> Task requirements
Copy verbatim every line of the material from the line containing "Expand the Microsoft Word process entry" down to the line containing "Select 个人中心 in", both included, and nothing else.

> Material provided
--
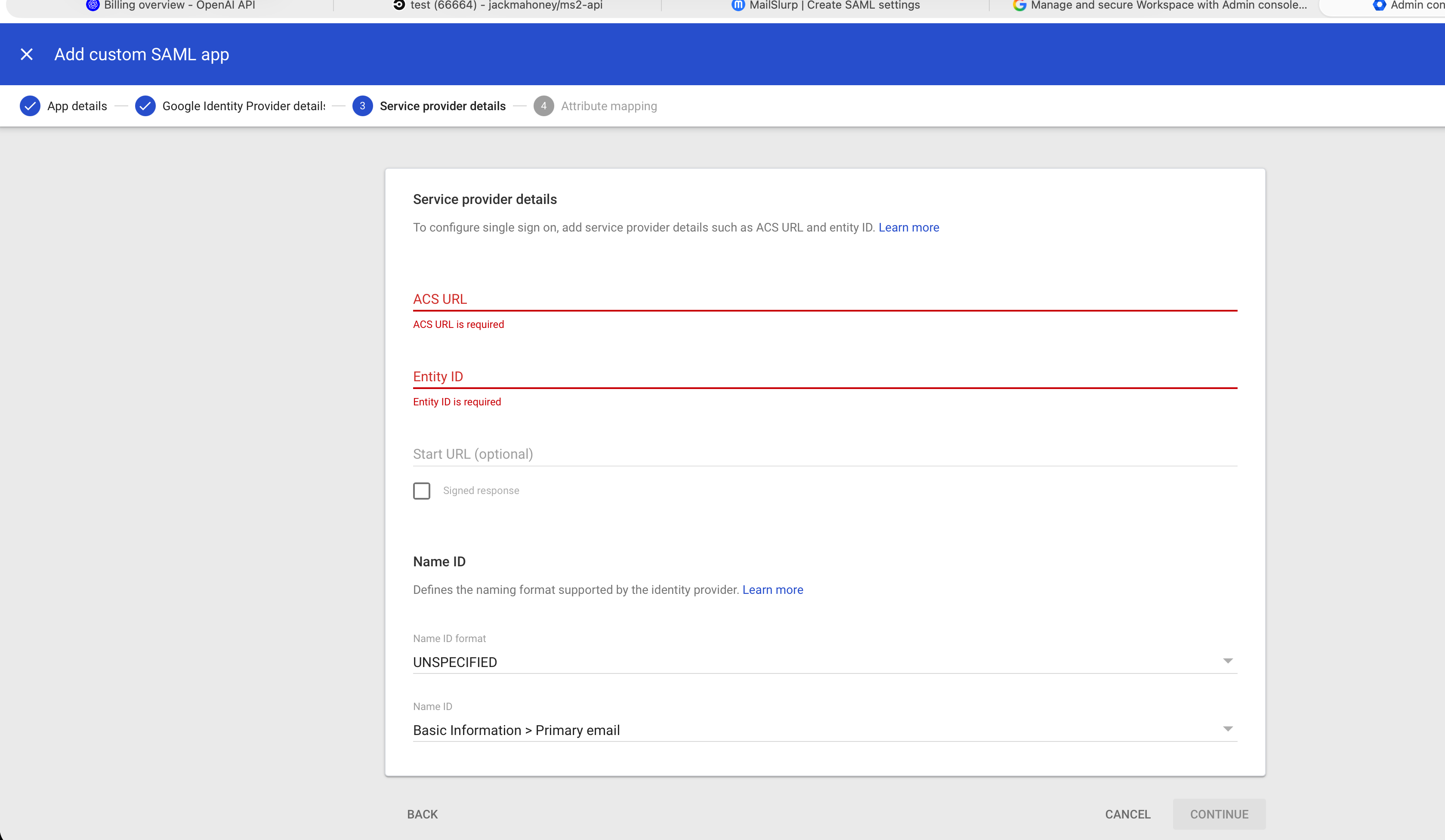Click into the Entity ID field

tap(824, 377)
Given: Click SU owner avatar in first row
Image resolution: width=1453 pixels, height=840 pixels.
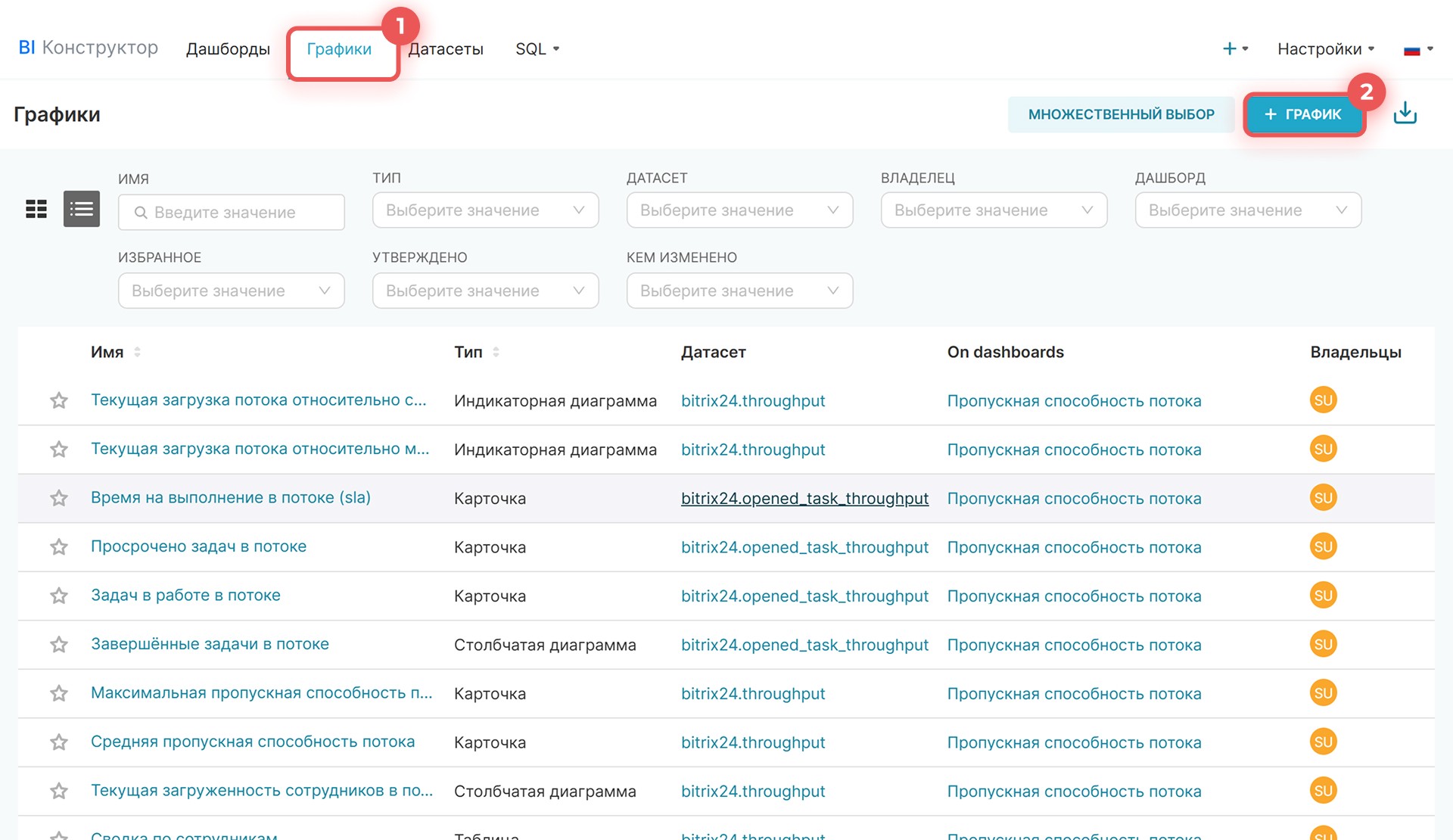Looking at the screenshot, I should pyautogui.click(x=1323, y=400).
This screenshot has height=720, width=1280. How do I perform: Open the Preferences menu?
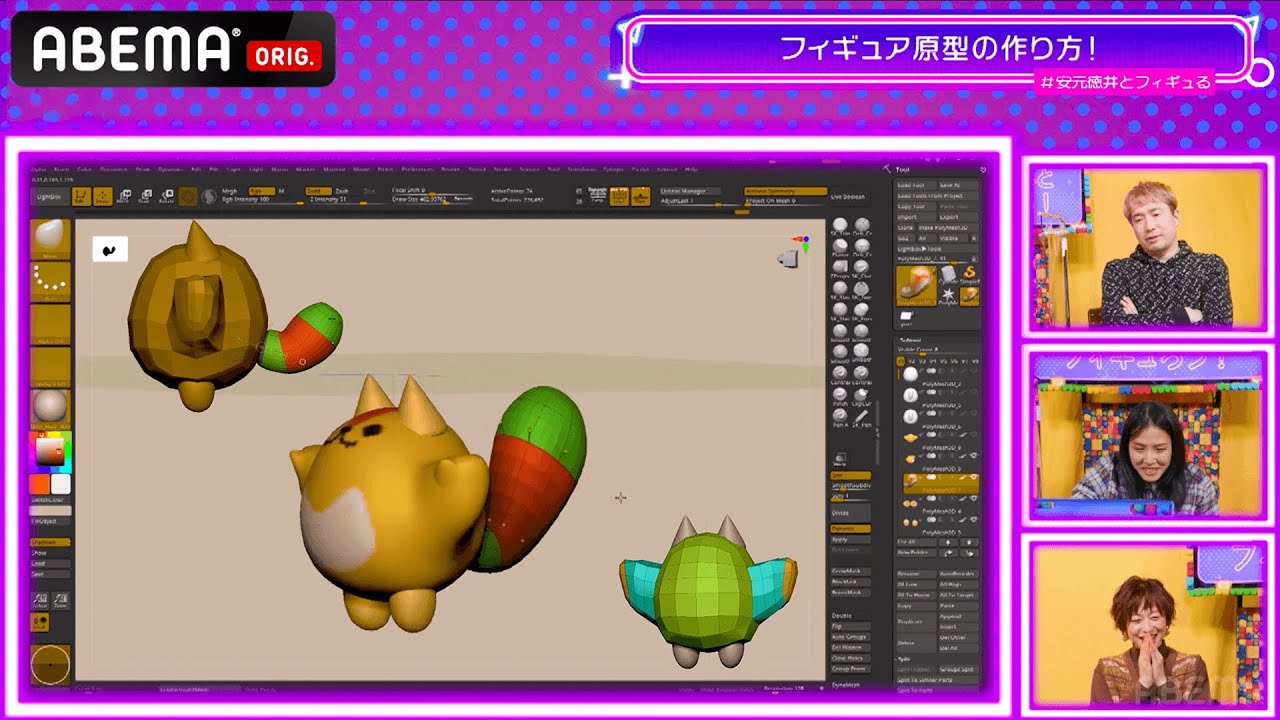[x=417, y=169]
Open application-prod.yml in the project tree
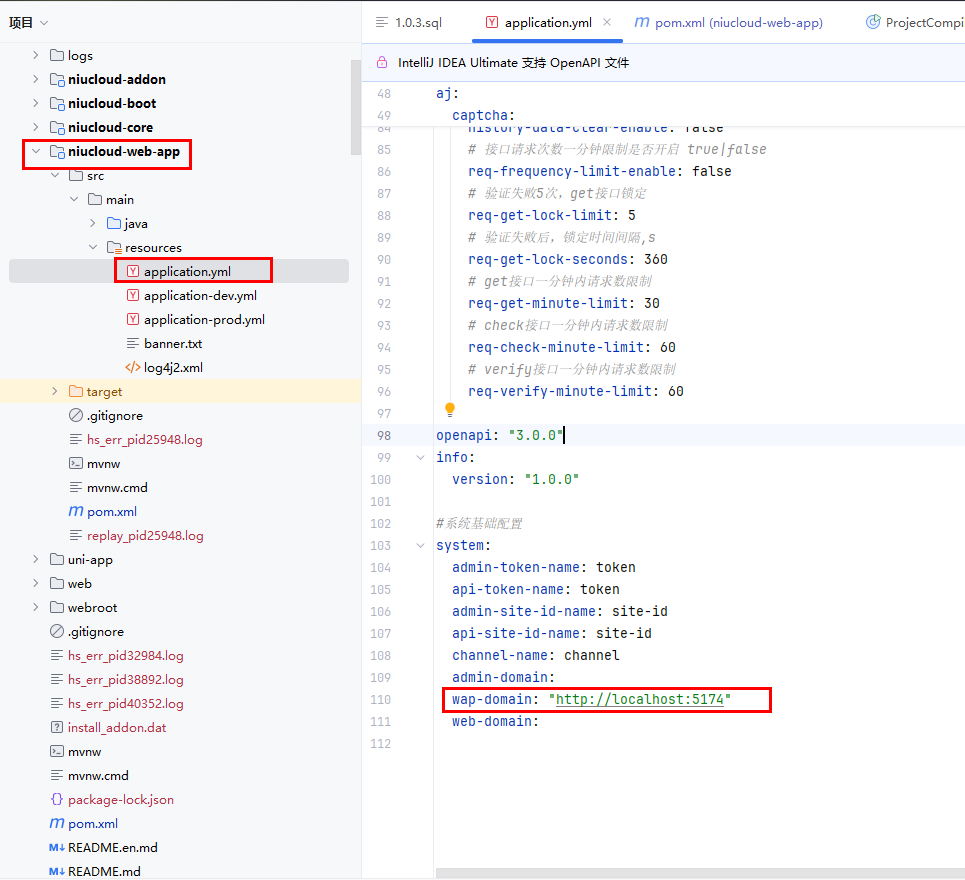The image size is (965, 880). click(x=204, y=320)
--
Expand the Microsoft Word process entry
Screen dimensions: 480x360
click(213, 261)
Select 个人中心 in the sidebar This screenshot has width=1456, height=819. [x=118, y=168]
--
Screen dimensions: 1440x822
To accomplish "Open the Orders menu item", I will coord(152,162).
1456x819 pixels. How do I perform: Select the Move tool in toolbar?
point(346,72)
--
> Final result
Expand the Microsoft Word process entry
Screen dimensions: 480x360
click(213, 261)
Select 个人中心 in the sidebar This screenshot has width=1456, height=819. [x=118, y=168]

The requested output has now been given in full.